CUTTY SARK PROHIBITION

Tipo: Blended Whisky sem idade definida

Marca: Cutty Sark

Região: N/A

ABV: 50%

Notas de prova:

Aroma: adocicado e floral, com baunilha e caramelo.

Sabor: frutas amarelas, adocicado, mel, caramelo. Final relativamente longo e adocicado, com toffee e pimenta do reino.

*a degustação do whisky tema desta prova foi fornecida por terceiros envolvidos em sua produção. Este Cão, porém, manteve total liberdade editorial sobre o conteúdo do post.

4 thoughts on “Cutty Sark Prohibition – Abstinência

  1. Caro Maurício,

    Sou fã do Cutty Sark. Já mencionei isso. Além do standart, conheço o 12 anos (garrafa verde!) e o vatted (acho uma besteira esse treco de ‘blended malt’, confunde mais que explica).
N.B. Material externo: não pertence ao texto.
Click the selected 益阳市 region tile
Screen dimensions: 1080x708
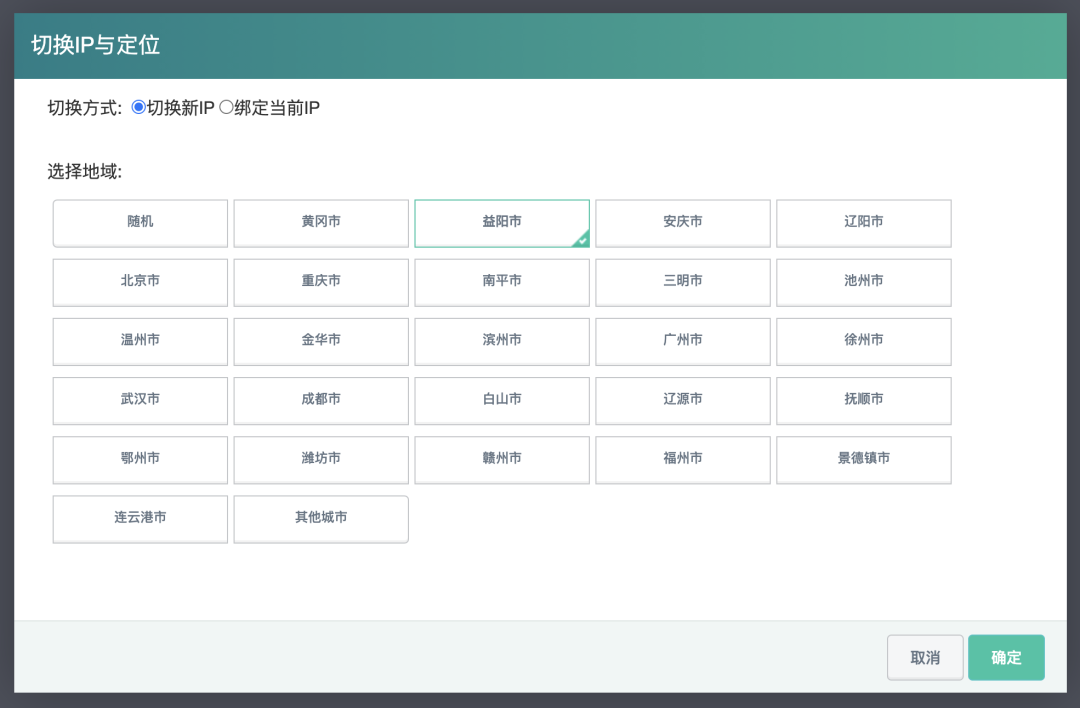tap(502, 222)
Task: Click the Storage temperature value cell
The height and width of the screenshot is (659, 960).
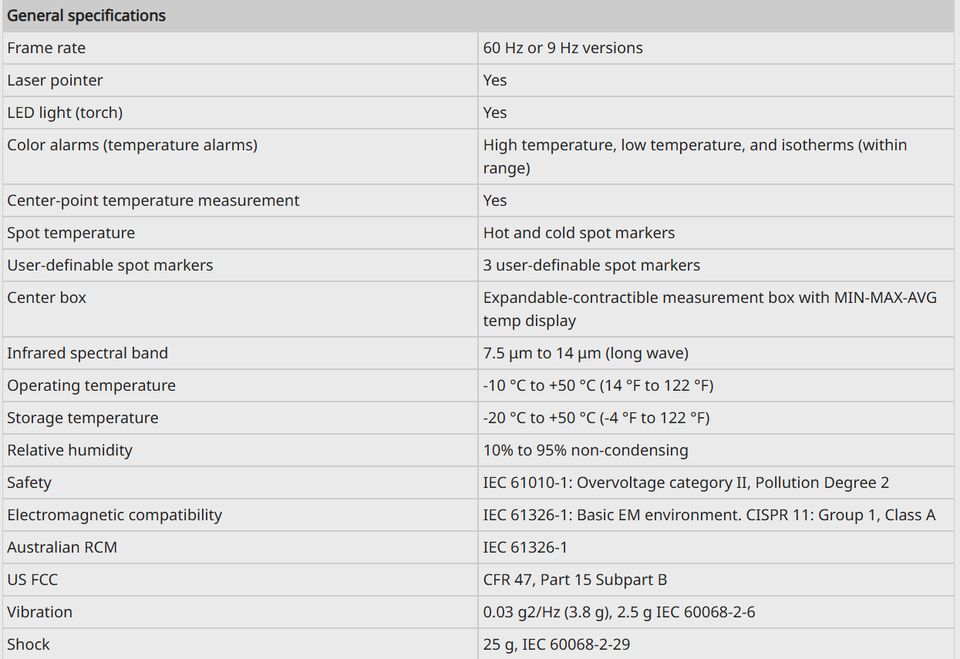Action: point(716,418)
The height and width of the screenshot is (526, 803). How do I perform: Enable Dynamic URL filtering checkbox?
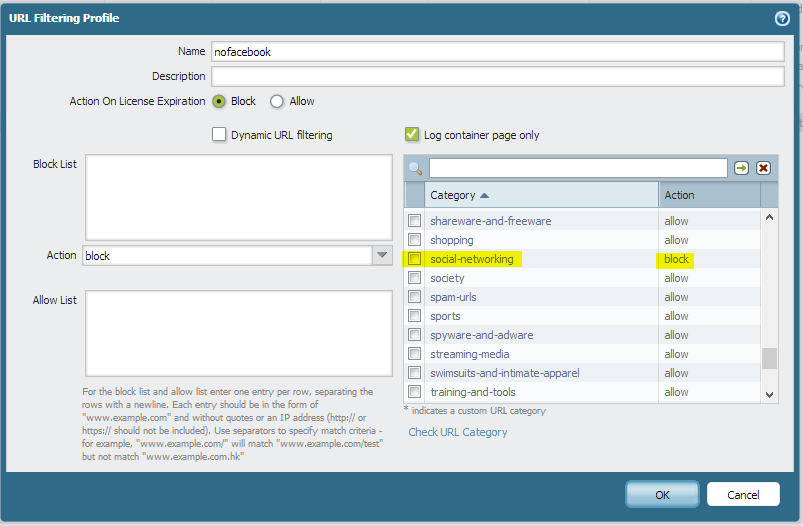click(x=219, y=135)
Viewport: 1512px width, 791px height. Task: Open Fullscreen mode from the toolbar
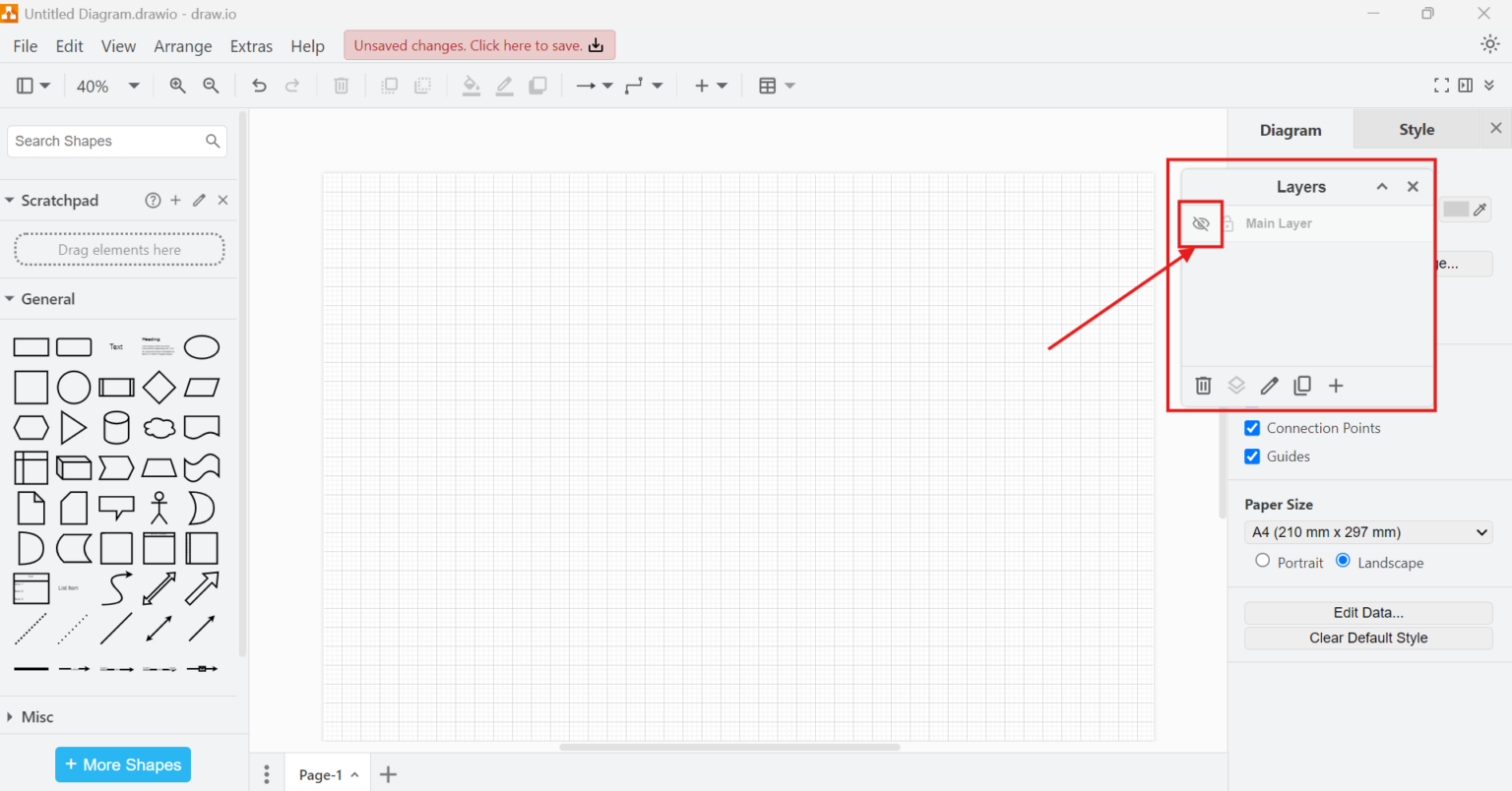coord(1441,85)
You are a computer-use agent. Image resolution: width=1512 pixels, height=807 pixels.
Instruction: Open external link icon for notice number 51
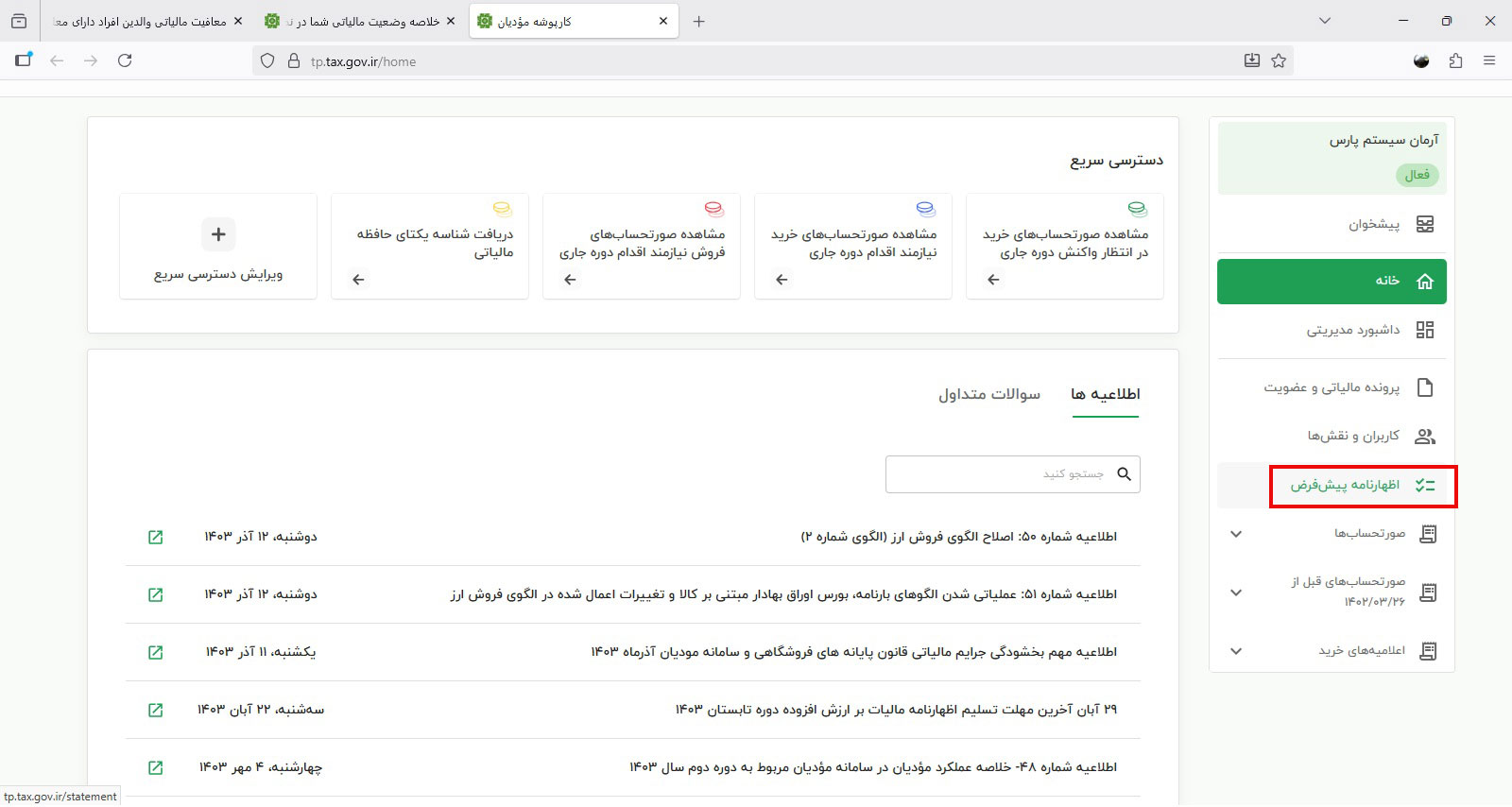click(x=156, y=594)
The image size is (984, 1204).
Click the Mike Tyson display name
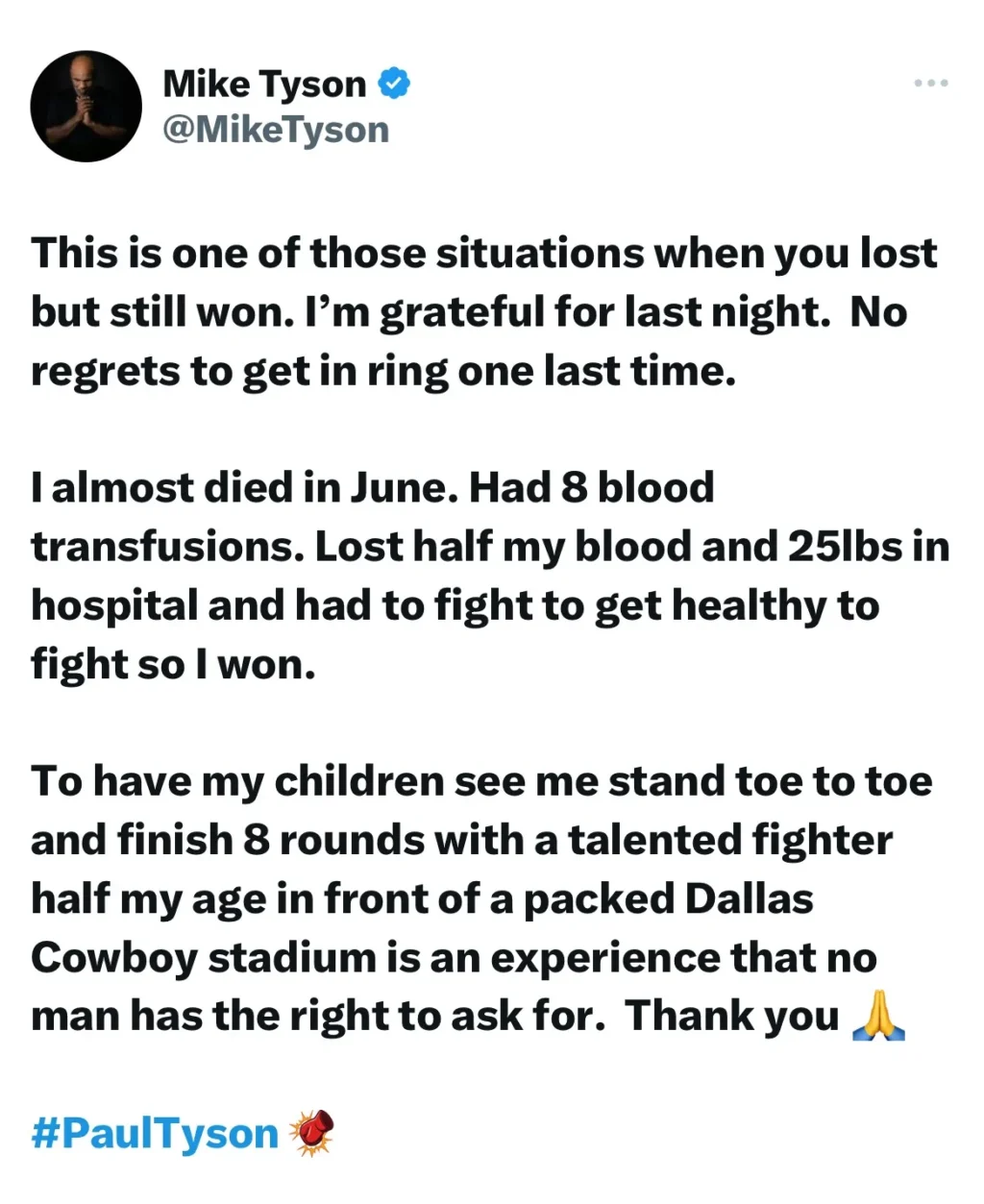[264, 85]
Não tem a assertividade dos produzidos pela JW e Famous Grouse (conheço poucos, mas meu vatted preferido), mas me agradou bastante. Nas minhas anotações (não menos que 25 anos) encontrei referência à participação de Glenrothes e Tamdhu.

    Na primeira oportunidade tomarei o Prohibition. Grato pela dica.

    Abraços

    1. Caro Sócrates, mesmo para quem não é fã da Cutty, é um ótimo whisky. Você vai amar.